Thanks, Jan, others always enjoy a good dog story! And by the way: *the monster cat is “Tibbie” who can be seen on my website under “commissioned cats“, you can see the attitude just by looking at the portrait.
Brother and sister Mr. Sunshine and Ms. Mewsette cuddle on the crumpled bathroom rug, arms about each other and tails entwined.

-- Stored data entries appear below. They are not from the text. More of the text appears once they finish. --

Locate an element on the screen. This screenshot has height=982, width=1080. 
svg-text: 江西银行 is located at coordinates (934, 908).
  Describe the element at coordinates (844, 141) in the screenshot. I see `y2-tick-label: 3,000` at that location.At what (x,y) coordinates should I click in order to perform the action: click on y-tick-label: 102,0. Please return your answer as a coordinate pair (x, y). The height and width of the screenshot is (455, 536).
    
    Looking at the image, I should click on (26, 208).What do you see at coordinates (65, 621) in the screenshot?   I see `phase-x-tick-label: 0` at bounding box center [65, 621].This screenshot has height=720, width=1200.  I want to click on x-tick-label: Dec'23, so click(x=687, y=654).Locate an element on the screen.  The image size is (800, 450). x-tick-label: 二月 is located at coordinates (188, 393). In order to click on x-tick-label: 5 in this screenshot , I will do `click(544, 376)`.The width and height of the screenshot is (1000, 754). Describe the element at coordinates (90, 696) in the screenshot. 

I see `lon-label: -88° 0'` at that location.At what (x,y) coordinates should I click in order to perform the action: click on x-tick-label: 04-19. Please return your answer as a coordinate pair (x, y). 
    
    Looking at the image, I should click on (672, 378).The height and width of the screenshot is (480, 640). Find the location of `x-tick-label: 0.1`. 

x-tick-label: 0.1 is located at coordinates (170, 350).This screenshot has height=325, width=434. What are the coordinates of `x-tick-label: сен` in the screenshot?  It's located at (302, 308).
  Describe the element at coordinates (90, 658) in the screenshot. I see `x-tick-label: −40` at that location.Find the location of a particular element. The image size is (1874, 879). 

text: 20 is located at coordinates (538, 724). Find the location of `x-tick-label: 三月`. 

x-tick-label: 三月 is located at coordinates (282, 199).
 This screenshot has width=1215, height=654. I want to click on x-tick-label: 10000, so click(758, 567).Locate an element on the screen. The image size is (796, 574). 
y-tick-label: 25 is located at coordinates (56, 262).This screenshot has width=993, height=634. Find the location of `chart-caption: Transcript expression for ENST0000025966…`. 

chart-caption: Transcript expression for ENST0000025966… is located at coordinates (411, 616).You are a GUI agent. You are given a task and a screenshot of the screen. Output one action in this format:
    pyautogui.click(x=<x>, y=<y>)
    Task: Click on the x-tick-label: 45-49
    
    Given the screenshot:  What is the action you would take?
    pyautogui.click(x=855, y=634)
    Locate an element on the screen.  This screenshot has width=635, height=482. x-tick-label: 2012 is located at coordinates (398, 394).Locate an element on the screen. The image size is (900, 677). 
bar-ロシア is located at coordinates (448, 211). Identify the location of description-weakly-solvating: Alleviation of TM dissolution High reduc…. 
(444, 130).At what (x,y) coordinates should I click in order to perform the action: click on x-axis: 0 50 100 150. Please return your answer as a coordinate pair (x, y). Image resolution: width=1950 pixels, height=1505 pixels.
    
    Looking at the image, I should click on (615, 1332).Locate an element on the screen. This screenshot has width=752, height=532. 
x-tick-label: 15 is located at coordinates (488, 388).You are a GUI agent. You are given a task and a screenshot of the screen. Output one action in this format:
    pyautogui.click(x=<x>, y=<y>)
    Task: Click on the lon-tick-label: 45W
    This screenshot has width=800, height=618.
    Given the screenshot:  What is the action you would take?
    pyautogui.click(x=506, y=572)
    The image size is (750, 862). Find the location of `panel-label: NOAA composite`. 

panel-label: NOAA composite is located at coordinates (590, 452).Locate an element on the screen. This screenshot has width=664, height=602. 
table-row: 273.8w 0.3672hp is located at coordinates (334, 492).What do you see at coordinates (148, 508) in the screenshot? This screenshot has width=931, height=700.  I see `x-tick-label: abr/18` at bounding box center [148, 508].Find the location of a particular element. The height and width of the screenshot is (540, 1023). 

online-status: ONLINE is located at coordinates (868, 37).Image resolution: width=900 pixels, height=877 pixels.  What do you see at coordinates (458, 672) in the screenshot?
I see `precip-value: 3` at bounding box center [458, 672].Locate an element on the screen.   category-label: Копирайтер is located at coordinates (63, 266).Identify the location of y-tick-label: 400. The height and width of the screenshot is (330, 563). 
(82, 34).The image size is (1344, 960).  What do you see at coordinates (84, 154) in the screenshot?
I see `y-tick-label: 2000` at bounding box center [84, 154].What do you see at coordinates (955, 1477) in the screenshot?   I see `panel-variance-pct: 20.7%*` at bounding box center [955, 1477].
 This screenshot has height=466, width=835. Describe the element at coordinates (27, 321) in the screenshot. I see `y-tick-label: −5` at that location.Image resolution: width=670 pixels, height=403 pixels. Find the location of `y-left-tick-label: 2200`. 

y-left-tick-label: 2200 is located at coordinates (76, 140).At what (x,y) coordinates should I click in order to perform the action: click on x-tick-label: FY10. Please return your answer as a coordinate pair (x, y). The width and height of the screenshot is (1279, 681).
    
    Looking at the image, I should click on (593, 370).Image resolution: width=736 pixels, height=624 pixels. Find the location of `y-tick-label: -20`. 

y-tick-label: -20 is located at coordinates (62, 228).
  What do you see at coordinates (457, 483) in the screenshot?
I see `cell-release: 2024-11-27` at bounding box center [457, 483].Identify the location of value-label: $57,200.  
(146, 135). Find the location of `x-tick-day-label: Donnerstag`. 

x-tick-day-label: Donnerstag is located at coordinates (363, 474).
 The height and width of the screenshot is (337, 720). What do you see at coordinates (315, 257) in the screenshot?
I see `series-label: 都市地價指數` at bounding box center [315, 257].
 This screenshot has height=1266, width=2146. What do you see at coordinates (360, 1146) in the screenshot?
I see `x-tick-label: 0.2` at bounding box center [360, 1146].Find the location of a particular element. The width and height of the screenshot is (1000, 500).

Honestly, I couldn’t have posed this, but it will certainly be a piece of artwork in the future!
Cookie’s nose making a cold, wet dot on my wrist as she exudes happiness. Namir swatting my elbow so I’ll come close enough for him to tuck his paw in my hand while he gazes up at me. Jelly Bean sitting next to me loudly purring and blinking his eyes in bliss. Kelly talking her way through her upward-downward cat postures when I enter the room. These are my valentines, and then some. How could I miss that I am adored?And they don’t need a special day to let me know about it.
I didn’t take this photo on Valentine’s Day, but close enough; I just wish the light had been a little better. However, the greatest Valentine’s gift my cats give me is the constant inspiration of their activities and personalities.
Thanks, everyone! It was a great Valentine’s Day!